About this exercise ->
Would you please return the lines of the entries below starting at the line that has "施工実績 (1109, 41)" and ending at the line that has "防水塗装 (1451, 1182)", both included, exactly as they are?

*** Records to use Section Begins ***

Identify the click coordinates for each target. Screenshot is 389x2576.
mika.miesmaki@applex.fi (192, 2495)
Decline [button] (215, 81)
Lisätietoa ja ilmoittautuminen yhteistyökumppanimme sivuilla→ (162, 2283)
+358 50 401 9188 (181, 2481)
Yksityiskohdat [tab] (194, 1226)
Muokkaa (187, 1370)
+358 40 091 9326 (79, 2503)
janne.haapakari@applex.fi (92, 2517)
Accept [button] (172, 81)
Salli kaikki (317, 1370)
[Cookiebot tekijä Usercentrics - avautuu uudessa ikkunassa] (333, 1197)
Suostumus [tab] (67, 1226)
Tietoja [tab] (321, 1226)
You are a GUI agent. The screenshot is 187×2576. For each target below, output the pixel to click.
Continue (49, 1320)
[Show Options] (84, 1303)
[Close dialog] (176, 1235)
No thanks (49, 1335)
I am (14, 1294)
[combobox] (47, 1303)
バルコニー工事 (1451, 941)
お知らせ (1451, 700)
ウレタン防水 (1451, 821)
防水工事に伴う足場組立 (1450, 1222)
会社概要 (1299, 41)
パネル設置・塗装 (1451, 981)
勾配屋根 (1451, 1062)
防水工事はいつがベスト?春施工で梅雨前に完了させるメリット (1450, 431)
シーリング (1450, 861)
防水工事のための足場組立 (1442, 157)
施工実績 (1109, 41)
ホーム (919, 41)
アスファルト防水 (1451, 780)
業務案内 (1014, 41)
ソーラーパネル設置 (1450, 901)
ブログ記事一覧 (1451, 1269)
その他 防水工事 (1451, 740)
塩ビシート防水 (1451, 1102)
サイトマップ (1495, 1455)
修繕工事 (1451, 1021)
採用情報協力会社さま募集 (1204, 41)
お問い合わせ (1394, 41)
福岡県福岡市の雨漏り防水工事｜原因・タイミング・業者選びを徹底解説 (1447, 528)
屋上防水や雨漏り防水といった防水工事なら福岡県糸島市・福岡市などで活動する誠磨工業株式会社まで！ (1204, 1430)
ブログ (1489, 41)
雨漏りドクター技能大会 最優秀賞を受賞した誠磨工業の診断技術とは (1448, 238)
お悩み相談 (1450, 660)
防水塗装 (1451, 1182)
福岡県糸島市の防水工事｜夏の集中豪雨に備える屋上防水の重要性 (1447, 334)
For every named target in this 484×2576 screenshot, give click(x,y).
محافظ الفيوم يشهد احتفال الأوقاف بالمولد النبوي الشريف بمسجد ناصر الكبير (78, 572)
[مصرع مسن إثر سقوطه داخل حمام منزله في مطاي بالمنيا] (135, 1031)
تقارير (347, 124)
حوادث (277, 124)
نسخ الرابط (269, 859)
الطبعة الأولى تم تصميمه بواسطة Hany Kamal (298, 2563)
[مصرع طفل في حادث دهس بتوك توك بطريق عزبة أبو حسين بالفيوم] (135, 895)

*** Records to use Section Ends ***

Exercise output ->
施工実績 (1109, 41)
ホーム (919, 41)
アスファルト防水 (1451, 780)
業務案内 (1014, 41)
ソーラーパネル設置 (1450, 901)
ブログ記事一覧 (1451, 1269)
その他 防水工事 (1451, 740)
塩ビシート防水 (1451, 1102)
サイトマップ (1495, 1455)
修繕工事 (1451, 1021)
採用情報協力会社さま募集 (1204, 41)
お問い合わせ (1394, 41)
福岡県福岡市の雨漏り防水工事｜原因・タイミング・業者選びを徹底解説 (1447, 528)
屋上防水や雨漏り防水といった防水工事なら福岡県糸島市・福岡市などで活動する誠磨工業株式会社まで！ (1204, 1430)
ブログ (1489, 41)
雨漏りドクター技能大会 最優秀賞を受賞した誠磨工業の診断技術とは (1448, 238)
お悩み相談 (1450, 660)
防水塗装 (1451, 1182)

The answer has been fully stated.